> _What the task asks_: The records are to be repeated in full. Every line must match.
Records provided section start
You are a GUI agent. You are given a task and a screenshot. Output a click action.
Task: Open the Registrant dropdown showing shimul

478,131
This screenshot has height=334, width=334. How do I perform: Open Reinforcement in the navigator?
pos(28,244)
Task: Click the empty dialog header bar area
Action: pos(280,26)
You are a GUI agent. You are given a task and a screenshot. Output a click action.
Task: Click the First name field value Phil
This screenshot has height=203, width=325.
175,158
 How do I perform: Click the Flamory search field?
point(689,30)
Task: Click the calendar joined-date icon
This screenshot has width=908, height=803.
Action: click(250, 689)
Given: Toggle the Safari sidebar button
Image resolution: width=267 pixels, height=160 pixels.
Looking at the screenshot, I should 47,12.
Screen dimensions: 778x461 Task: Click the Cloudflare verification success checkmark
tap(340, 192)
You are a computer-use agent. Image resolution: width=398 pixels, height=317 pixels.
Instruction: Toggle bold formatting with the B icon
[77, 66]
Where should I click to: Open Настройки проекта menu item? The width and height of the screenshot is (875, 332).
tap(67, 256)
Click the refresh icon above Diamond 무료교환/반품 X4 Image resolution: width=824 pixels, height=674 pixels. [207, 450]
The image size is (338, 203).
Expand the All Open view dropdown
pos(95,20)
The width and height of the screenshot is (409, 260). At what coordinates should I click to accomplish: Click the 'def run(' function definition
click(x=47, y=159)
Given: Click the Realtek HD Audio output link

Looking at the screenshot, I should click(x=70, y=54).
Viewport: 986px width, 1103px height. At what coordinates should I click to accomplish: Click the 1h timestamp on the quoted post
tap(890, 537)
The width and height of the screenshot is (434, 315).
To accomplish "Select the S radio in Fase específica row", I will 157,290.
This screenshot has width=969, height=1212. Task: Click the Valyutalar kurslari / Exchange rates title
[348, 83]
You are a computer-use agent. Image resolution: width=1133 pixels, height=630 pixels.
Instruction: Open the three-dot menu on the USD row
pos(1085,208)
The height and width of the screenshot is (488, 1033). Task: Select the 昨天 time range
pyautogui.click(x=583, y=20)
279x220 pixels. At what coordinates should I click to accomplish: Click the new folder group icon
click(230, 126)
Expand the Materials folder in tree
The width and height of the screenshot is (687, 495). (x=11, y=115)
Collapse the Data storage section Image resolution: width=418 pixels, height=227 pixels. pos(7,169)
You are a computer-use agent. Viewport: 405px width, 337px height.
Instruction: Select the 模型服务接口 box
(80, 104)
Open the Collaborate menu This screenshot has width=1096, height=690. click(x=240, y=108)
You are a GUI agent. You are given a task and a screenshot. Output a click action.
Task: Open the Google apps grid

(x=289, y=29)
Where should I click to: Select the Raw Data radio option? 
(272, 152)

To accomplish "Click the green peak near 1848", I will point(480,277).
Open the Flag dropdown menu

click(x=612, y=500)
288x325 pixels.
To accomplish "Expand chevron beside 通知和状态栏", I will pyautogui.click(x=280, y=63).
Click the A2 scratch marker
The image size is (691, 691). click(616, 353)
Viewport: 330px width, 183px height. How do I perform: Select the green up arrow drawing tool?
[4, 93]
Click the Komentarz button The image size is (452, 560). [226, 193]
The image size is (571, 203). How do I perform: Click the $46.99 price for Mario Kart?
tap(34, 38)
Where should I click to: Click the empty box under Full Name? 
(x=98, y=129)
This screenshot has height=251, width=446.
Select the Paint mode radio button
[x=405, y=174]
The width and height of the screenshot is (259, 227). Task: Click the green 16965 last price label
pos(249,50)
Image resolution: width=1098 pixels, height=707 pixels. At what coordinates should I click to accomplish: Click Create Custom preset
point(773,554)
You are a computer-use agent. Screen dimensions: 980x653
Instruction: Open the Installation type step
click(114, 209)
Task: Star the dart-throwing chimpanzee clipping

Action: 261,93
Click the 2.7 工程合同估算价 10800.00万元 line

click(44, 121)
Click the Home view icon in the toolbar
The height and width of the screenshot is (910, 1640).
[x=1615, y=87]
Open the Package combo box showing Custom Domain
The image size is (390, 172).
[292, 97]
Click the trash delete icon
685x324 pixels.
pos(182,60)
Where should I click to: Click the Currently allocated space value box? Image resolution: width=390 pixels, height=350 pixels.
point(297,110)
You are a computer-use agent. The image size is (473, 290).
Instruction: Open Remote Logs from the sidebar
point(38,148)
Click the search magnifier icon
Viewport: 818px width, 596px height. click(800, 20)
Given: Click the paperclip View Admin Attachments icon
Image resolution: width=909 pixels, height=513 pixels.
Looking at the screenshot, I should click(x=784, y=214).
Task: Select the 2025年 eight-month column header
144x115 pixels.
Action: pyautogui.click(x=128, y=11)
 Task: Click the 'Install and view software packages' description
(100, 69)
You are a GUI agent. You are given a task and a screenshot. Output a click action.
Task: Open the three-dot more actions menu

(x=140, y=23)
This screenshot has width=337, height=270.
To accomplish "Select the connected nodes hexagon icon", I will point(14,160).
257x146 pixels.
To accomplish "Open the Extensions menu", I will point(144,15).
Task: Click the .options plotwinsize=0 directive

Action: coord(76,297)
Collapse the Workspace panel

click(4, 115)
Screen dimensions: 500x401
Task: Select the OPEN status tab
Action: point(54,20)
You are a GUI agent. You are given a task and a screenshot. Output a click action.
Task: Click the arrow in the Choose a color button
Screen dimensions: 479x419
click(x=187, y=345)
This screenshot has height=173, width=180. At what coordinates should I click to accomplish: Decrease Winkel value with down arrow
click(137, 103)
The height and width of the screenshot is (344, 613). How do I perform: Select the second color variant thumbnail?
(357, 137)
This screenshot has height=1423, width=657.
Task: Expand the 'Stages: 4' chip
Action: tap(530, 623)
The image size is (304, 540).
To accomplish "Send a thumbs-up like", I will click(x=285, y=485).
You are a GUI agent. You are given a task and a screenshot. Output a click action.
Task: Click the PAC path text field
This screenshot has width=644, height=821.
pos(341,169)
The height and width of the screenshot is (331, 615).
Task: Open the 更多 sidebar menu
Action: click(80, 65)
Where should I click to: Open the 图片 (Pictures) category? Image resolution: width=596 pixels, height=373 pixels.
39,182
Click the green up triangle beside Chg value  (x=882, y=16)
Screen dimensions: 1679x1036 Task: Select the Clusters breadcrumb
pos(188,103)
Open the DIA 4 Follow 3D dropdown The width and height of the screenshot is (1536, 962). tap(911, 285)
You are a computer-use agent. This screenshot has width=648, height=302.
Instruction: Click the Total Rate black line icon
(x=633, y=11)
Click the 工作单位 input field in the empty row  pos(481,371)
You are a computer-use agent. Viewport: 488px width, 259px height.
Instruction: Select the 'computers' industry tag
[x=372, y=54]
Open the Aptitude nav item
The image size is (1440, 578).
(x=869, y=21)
Records provided section end
> _Task answer_:
You are a GUI agent. You are given a task and a screenshot. Output a click action.
Task: Open the Registrant dropdown showing shimul

478,131
This screenshot has height=334, width=334. How do I perform: Open Reinforcement in the navigator?
pos(28,244)
Task: Click the empty dialog header bar area
Action: pos(280,26)
You are a GUI agent. You are given a task and a screenshot. Output a click action.
Task: Click the First name field value Phil
This screenshot has height=203, width=325.
175,158
 How do I perform: Click the Flamory search field?
point(689,30)
Task: Click the calendar joined-date icon
This screenshot has width=908, height=803.
Action: click(250, 689)
Given: Toggle the Safari sidebar button
Image resolution: width=267 pixels, height=160 pixels.
Looking at the screenshot, I should 47,12.
Screen dimensions: 778x461 Task: Click the Cloudflare verification success checkmark
tap(340, 192)
You are a computer-use agent. Image resolution: width=398 pixels, height=317 pixels.
Instruction: Toggle bold formatting with the B icon
[77, 66]
Where should I click to: Open Настройки проекта menu item? The width and height of the screenshot is (875, 332).
tap(67, 256)
Click the refresh icon above Diamond 무료교환/반품 X4 Image resolution: width=824 pixels, height=674 pixels. [207, 450]
The image size is (338, 203).
Expand the All Open view dropdown
pos(95,20)
The width and height of the screenshot is (409, 260). At what coordinates should I click to accomplish: Click the 'def run(' function definition
click(x=47, y=159)
Given: Click the Realtek HD Audio output link

Looking at the screenshot, I should click(x=70, y=54).
Viewport: 986px width, 1103px height. At what coordinates should I click to accomplish: Click the 1h timestamp on the quoted post
tap(890, 537)
The width and height of the screenshot is (434, 315).
To accomplish "Select the S radio in Fase específica row", I will 157,290.
This screenshot has width=969, height=1212. Task: Click the Valyutalar kurslari / Exchange rates title
[348, 83]
You are a computer-use agent. Image resolution: width=1133 pixels, height=630 pixels.
Instruction: Open the three-dot menu on the USD row
pos(1085,208)
The height and width of the screenshot is (488, 1033). Task: Select the 昨天 time range
pyautogui.click(x=583, y=20)
279x220 pixels. At what coordinates should I click to accomplish: Click the new folder group icon
click(230, 126)
Expand the Materials folder in tree
The width and height of the screenshot is (687, 495). (x=11, y=115)
Collapse the Data storage section Image resolution: width=418 pixels, height=227 pixels. pos(7,169)
You are a computer-use agent. Viewport: 405px width, 337px height.
Instruction: Select the 模型服务接口 box
(80, 104)
Open the Collaborate menu This screenshot has width=1096, height=690. click(x=240, y=108)
You are a GUI agent. You are given a task and a screenshot. Output a click action.
Task: Open the Google apps grid

(x=289, y=29)
Where should I click to: Select the Raw Data radio option? 
(272, 152)

To accomplish "Click the green peak near 1848", I will point(480,277).
Open the Flag dropdown menu

click(x=612, y=500)
288x325 pixels.
To accomplish "Expand chevron beside 通知和状态栏", I will pyautogui.click(x=280, y=63).
Click the A2 scratch marker
The image size is (691, 691). click(616, 353)
Viewport: 330px width, 183px height. How do I perform: Select the green up arrow drawing tool?
[4, 93]
Click the Komentarz button The image size is (452, 560). [226, 193]
The image size is (571, 203). How do I perform: Click the $46.99 price for Mario Kart?
tap(34, 38)
Where should I click to: Click the empty box under Full Name? 
(x=98, y=129)
This screenshot has height=251, width=446.
Select the Paint mode radio button
[x=405, y=174]
The width and height of the screenshot is (259, 227). Task: Click the green 16965 last price label
pos(249,50)
Image resolution: width=1098 pixels, height=707 pixels. At what coordinates should I click to accomplish: Click Create Custom preset
point(773,554)
You are a computer-use agent. Screen dimensions: 980x653
Instruction: Open the Installation type step
click(114, 209)
Task: Star the dart-throwing chimpanzee clipping

Action: 261,93
Click the 2.7 工程合同估算价 10800.00万元 line

click(44, 121)
Click the Home view icon in the toolbar
The height and width of the screenshot is (910, 1640).
[x=1615, y=87]
Open the Package combo box showing Custom Domain
The image size is (390, 172).
[292, 97]
Click the trash delete icon
685x324 pixels.
pos(182,60)
Where should I click to: Click the Currently allocated space value box? Image resolution: width=390 pixels, height=350 pixels.
point(297,110)
You are a computer-use agent. The image size is (473, 290).
Instruction: Open Remote Logs from the sidebar
point(38,148)
Click the search magnifier icon
Viewport: 818px width, 596px height. click(800, 20)
Given: Click the paperclip View Admin Attachments icon
Image resolution: width=909 pixels, height=513 pixels.
Looking at the screenshot, I should click(x=784, y=214).
Task: Select the 2025年 eight-month column header
144x115 pixels.
Action: pyautogui.click(x=128, y=11)
 Task: Click the 'Install and view software packages' description
(100, 69)
You are a GUI agent. You are given a task and a screenshot. Output a click action.
Task: Open the three-dot more actions menu

(x=140, y=23)
This screenshot has width=337, height=270.
To accomplish "Select the connected nodes hexagon icon", I will point(14,160).
257x146 pixels.
To accomplish "Open the Extensions menu", I will point(144,15).
Task: Click the .options plotwinsize=0 directive

Action: coord(76,297)
Collapse the Workspace panel

click(4, 115)
Screen dimensions: 500x401
Task: Select the OPEN status tab
Action: point(54,20)
You are a GUI agent. You are given a task and a screenshot. Output a click action.
Task: Click the arrow in the Choose a color button
Screen dimensions: 479x419
click(x=187, y=345)
This screenshot has height=173, width=180. At what coordinates should I click to accomplish: Decrease Winkel value with down arrow
click(137, 103)
The height and width of the screenshot is (344, 613). How do I perform: Select the second color variant thumbnail?
(357, 137)
This screenshot has height=1423, width=657.
Task: Expand the 'Stages: 4' chip
Action: tap(530, 623)
The image size is (304, 540).
To accomplish "Send a thumbs-up like", I will click(x=285, y=485).
You are a GUI agent. You are given a task and a screenshot. Output a click action.
Task: Click the PAC path text field
This screenshot has width=644, height=821.
pos(341,169)
The height and width of the screenshot is (331, 615).
Task: Open the 更多 sidebar menu
Action: click(80, 65)
Where should I click to: Open the 图片 (Pictures) category? Image resolution: width=596 pixels, height=373 pixels.
39,182
Click the green up triangle beside Chg value  (x=882, y=16)
Screen dimensions: 1679x1036 Task: Select the Clusters breadcrumb
pos(188,103)
Open the DIA 4 Follow 3D dropdown The width and height of the screenshot is (1536, 962). tap(911, 285)
You are a computer-use agent. This screenshot has width=648, height=302.
Instruction: Click the Total Rate black line icon
(x=633, y=11)
Click the 工作单位 input field in the empty row  pos(481,371)
You are a computer-use agent. Viewport: 488px width, 259px height.
Instruction: Select the 'computers' industry tag
[x=372, y=54]
Open the Aptitude nav item
The image size is (1440, 578).
(x=869, y=21)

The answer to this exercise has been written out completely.